#### Stated exercise
According to the glazing panel patent excerpt, why can a transparent coating, particularly a low emissivity one, make heat treating a glazing panel more difficult? Answer in one to three sentences.

Method of manufacturing a coated glazing panel and glazing panel

Abstract

A protective coating is used in heat treating a coated glazing panel.

Description

This invention relates to glazing panels and particularly, but not exclusively, to low emissivity glazing panels which are intended to undergo heat treatment following application of a low emissivity filter.

Optical filters, often applied to glass substrates in the form of transparent coating stacks, may be used to regulate the optical and thermal properties of glazing panels. However, such coating stacks may be susceptible to damage during manufacturing of the glazing panels, for example during handling and transportation of the glazing panels and particularly during heat treatment of the glazing panels which may be desirable to heat strengthen, harden, temper or bend the coated glazing panel. Furthermore, the presence of the transparent coating, particularly a low emissivity coating, may render heat treatment more difficult, particularly in maintaining the glazing panel flat or planar during and once heat treated and in having acceptable properties in the coating stack after heat treatment.

According to one aspect, the present invention provides a method as defined in claim 1.

According to further aspects, the present invention provides glazing panel as defined in claim 10 and claim 11.

Dependant claims define further preferred embodiments of the invention.

The protective coating need not be an organic or acrylic paint; it may be, for example, a paint, an organic resin, an organic coating, an aqueous emulsion, a solution of synthetic rubbers and/or synthetic resins. The protective coating may comprise a solvent, particularly an organic solvent; it may comprise a pigment or, alternatively, be substantially free of pigments. The protective coating may be in a state of partial but not total polymerisation.

The protective coating may be applied to the glazing panel in liquid form; it may be applied, for example, by spraying or by curtain wall coating. The protective coating may cover the entire surface or substantially the entire surface of the glazing panel and/or the transparent coating; it may provide a substantially continuous and/or substantially uniform covering.

#### Collected material
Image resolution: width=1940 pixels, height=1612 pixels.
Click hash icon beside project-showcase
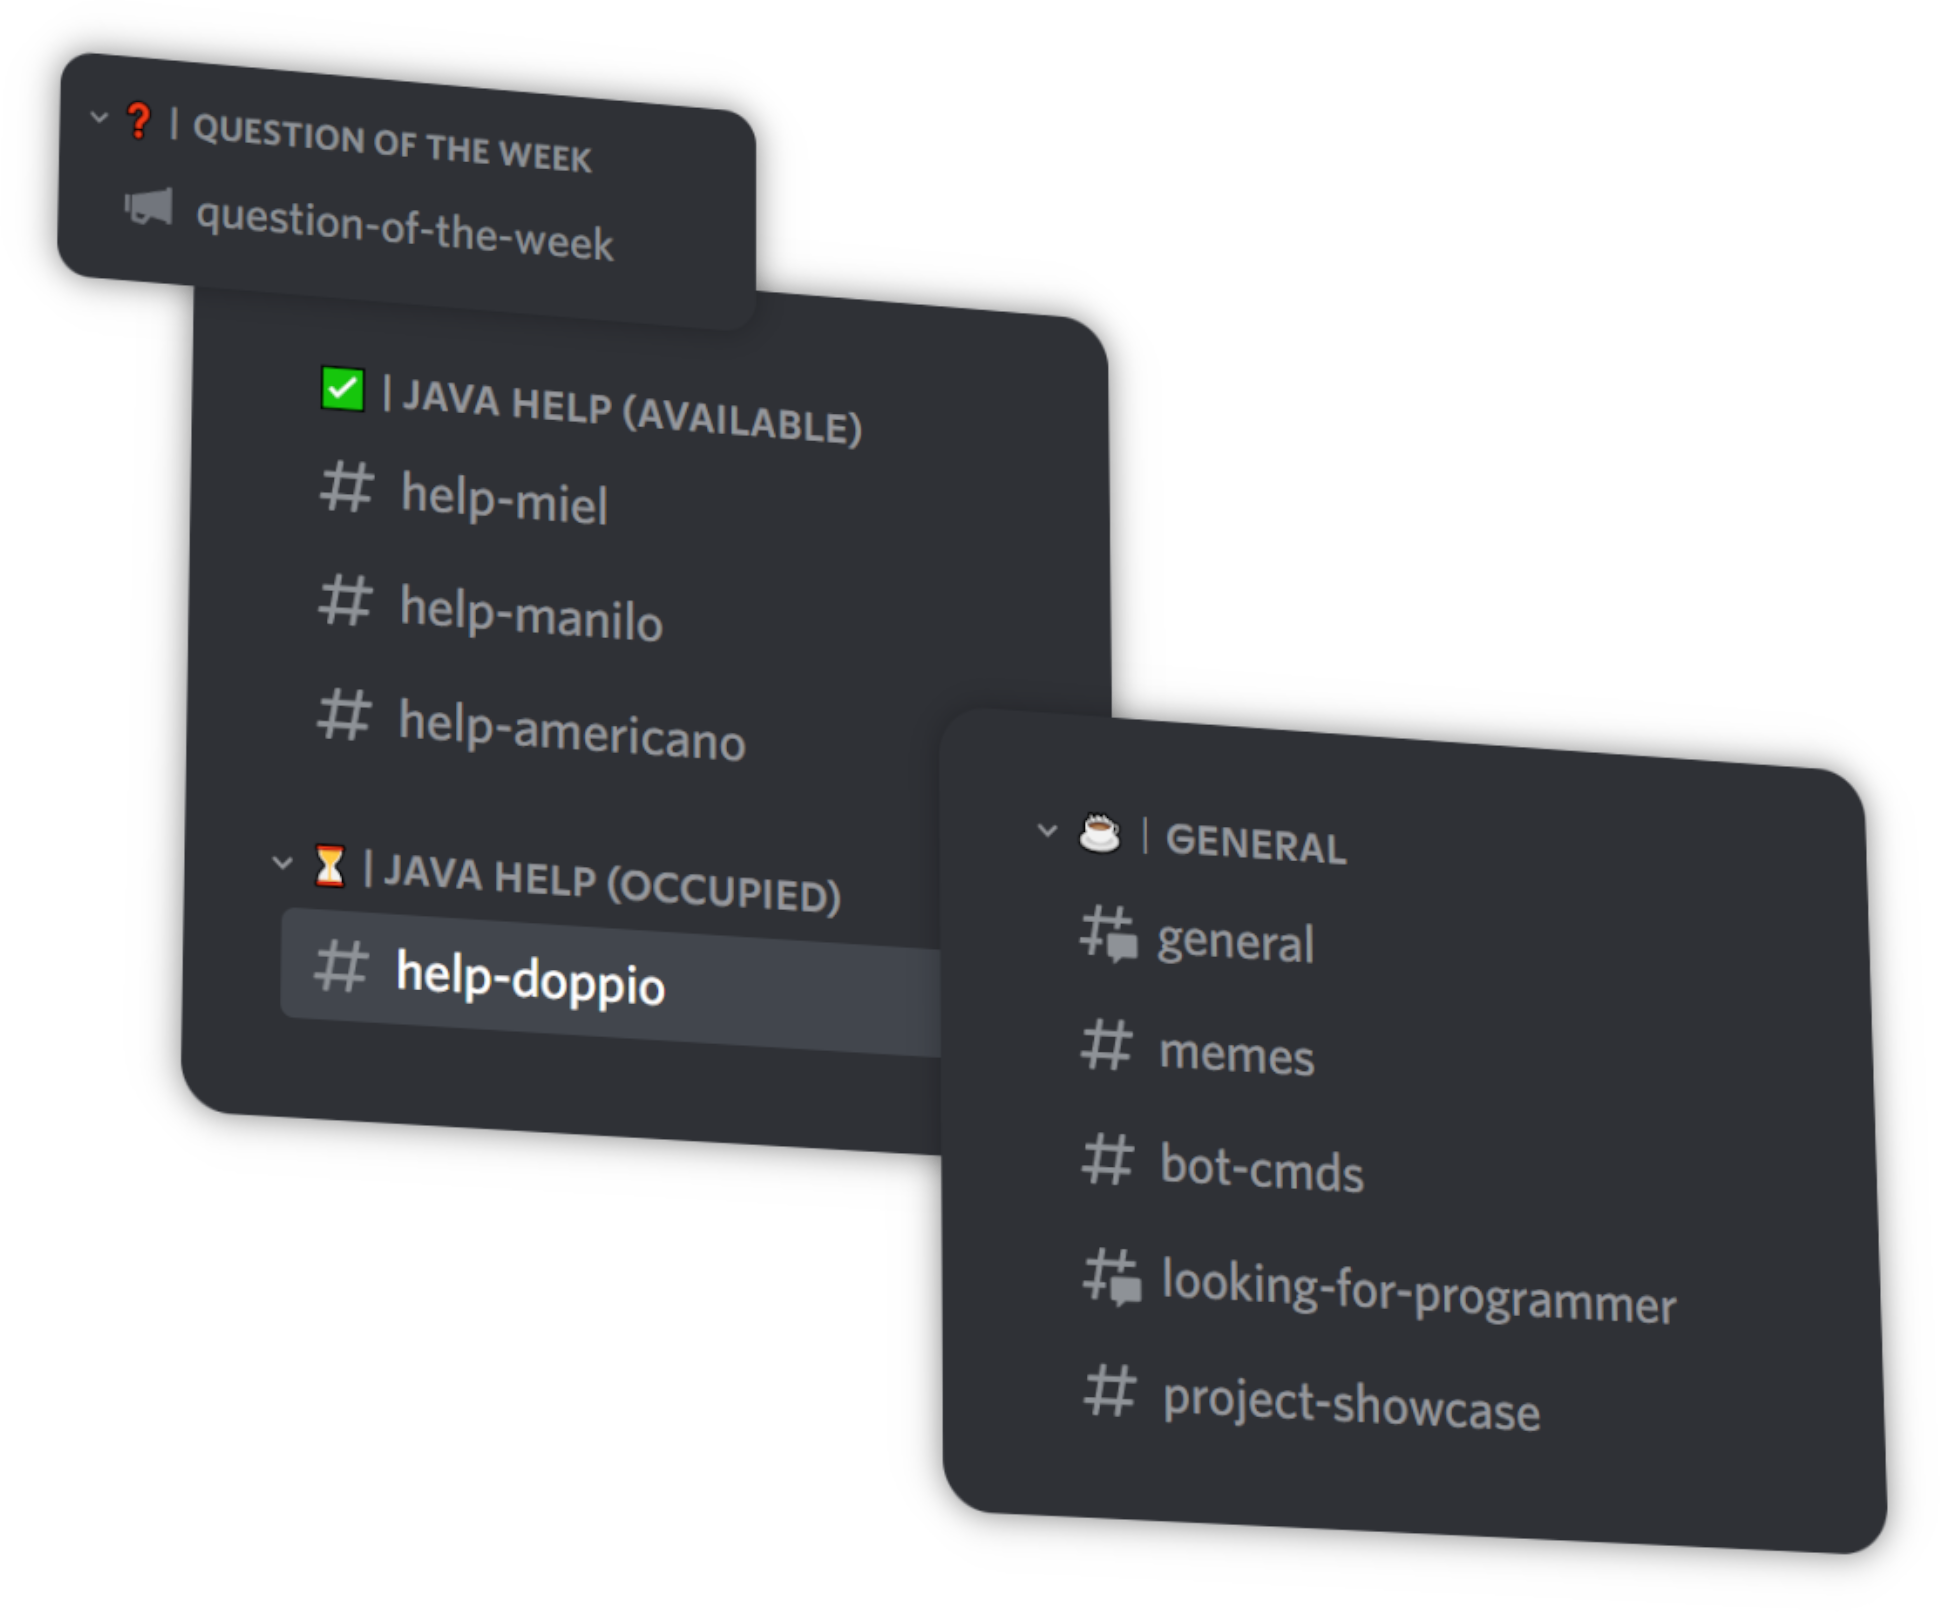(x=1109, y=1391)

#### Expected answer
Such a coating makes it harder to keep the glazing panel flat or planar during heat treatment and afterward. It also makes it harder to keep acceptable properties in the coating stack once heat treatment is done.